:: Your task ::
If a line in the entries below includes "agent", pick it out and copy it.

(Stored data)

● ● ● ●

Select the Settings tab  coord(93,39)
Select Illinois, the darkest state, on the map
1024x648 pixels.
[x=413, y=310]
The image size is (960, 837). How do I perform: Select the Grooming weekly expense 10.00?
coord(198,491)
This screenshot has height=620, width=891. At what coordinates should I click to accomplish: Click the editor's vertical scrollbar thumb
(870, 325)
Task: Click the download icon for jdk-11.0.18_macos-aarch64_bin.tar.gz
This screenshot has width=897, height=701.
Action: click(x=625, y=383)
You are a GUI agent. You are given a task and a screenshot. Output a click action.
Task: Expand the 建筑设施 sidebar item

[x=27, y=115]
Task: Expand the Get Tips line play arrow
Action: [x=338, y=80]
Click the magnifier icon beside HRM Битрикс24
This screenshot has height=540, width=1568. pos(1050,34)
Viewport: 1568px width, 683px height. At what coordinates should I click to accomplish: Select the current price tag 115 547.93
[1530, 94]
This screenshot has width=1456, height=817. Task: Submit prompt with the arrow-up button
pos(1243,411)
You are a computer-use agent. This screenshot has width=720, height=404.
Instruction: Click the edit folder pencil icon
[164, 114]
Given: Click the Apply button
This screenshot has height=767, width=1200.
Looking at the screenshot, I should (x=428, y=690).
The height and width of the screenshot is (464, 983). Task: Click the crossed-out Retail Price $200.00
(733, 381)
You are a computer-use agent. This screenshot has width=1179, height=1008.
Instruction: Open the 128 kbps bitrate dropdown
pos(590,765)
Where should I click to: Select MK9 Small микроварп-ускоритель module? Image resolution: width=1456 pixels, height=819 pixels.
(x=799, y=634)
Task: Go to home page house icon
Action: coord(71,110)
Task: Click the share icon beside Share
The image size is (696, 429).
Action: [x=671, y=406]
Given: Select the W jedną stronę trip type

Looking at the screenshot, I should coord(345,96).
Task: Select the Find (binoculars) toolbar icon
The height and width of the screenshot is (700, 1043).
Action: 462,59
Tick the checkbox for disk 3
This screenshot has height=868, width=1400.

● ● ● ●

:: Task output ::
You are a GUI agent. You are given a task and a screenshot. Output a click action.
You are a computer-use agent. This screenshot has width=720, height=404.
You are a computer-use agent. This screenshot has width=1179, height=1008.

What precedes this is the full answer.